Regarding to claim 4:
 	Natarajan discloses The method of claim 2, wherein the first probabilistic data structure is associated with a first identifier type ([0048] The detection processing filter 112 thus improves performance of queries where the answer to a request … whether content at a given URL has been scanned … the detection processing filter 112 may be a Bloom filter implemented by a single hash function) and the second probabilistic data structure is associated with a second identifier type ([0047] identify the Uniform Resource Locator (URL) address of URL requests as the information key and hash the URL address; or may identify the file name and the file size of an executable file information key. [0050] the detection processing filter 122 may be a guard table … the master threat data 124 may classify content items by threat classifications, e.g., a list of known viruses, a list of known malware sites, spam email domains, list of known or detected phishing sites, etc. [0100] packets having IP address, DNS name or URL matching the search string), and wherein the first identifier type or the second identifier type comprise: 
a username ([0043] user login credentials for registered users of the enterprise 200 system.
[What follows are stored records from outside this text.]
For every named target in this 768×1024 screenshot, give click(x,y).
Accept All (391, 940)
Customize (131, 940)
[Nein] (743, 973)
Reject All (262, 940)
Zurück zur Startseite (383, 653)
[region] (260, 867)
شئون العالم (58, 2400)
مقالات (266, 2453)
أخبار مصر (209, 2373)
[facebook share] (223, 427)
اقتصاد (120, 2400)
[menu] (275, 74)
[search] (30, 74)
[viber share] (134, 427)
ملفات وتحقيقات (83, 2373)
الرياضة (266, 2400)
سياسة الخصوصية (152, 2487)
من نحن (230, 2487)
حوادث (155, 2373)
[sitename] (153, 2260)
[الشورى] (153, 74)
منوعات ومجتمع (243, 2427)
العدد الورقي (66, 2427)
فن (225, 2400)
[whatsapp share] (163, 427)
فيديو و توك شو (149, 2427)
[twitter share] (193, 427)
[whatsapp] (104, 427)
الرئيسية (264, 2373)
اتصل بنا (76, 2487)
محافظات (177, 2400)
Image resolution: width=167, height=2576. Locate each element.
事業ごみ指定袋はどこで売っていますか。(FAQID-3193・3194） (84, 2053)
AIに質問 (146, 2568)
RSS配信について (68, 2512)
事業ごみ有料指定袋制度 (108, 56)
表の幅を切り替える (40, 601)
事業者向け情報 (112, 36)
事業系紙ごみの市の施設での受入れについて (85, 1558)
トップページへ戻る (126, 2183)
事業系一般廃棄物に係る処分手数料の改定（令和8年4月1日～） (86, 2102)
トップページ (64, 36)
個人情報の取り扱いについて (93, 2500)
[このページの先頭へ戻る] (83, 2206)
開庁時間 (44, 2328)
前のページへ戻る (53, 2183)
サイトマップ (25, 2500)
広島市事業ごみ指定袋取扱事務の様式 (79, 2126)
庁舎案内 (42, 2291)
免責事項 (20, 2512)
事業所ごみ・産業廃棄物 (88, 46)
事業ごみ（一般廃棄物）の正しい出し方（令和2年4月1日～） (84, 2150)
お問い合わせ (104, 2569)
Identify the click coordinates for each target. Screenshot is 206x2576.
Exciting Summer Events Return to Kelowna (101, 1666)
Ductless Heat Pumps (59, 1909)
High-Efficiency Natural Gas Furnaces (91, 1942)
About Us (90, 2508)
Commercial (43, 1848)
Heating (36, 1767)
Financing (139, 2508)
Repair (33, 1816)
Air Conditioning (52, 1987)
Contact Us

Such credentials may include a user identifiers, login passwords, and a login history associated with each user identifier); 
an access token; 
a device identifier; 
an application identifier; 
a query identifier (0047] identify the Uniform Resource Locator (URL) address of URL requests. [0048] queries where the answer to a request for information is usually positive. Such instances may include, for example, whether content at a given URL has been scanned); or 
a process identifier (0047] identify the Uniform Resource Locator (URL) address of URL requests.  

Regarding to claim 6:
Natarajan discloses The method of claim 1, wherein the first action comprises at least one of ([0048] Thus, if the detection processing filter 112 indicates that the content item has not been processed, then a worst case null lookup operation into the threat data 114 is avoided, and a threat detection can be implemented immediately.): 
logging the network event ([0039 receives user requests to external servers [0043] user login credentials for registered users of the enterprise 200 system. Such credentials may include a user identifiers, login passwords, and a login history associated with each user identifier. [0047] identify the Uniform Resource Locator (URL) address of URL requests); 
providing an alert or a notification to at least one of an owner or administrator of the resource; denying access to the resource; 
dropping traffic associated with the network event; 
rerouting traffic associated with the network event; 
isolating traffic associated with the network event; or 
terminating a connection associated with the network event.  

Regarding to claim 7:
Natarajan discloses The method of claim 1, wherein the probabilistic data structure comprises at least one of: 
a Bloom filter ([0048] the detection processing filter 112 may be a Bloom filter implemented by a single hash function. The Bloom filter may be sparse table, i.e., the tables include many zeros and few ones); 
a counting Bloom filter; 
a Ribbon filter; 
an XOR filter; or 
a cuckoo filter.  

Regarding to claim 8:
Natarajan discloses A system for intrusion detection comprising: 
a processor ([0005] a processor); and 
a memory device that stores program code structured to cause the processor to ([0005] a processor communicatively coupled to the network interface and the data store; memory storing instructions that, when executed, cause the processor to): 
[Rejection rationale for claim 1 is applicable].

Regarding to claim 9:
[Rejection rationale for claim 2 is applicable].

Regarding to claim 10:
[Rejection rationale for claim 3 is applicable].

Regarding to claim 11:
[Rejection rationale for claim 4 is applicable].

Regarding to claim 13:
[Rejection rationale for claim 6 is applicable].

Regarding to claim 14:
[Rejection rationale for claim 7 is applicable].

Regarding to claim 15:
Natarajan discloses A computer-readable storage medium comprising computer-executable instructions, that when executed by a processor, cause the processor to ([0005] a processor communicatively coupled to the network interface and the data store; memory storing instructions that, when executed, cause the processor to): 
[Rejection rationale for claim 1 is applicable].

Regarding to claim 16:
[Rejection rationale for claim 2 is applicable].

Regarding to claim 17:
[Rejection rationale for claim 3 is applicable].

Regarding to claim 18:
[Rejection rationale for claim 4 is applicable].

Regarding to claim 20:
[Rejection rationale for claim 6 is applicable].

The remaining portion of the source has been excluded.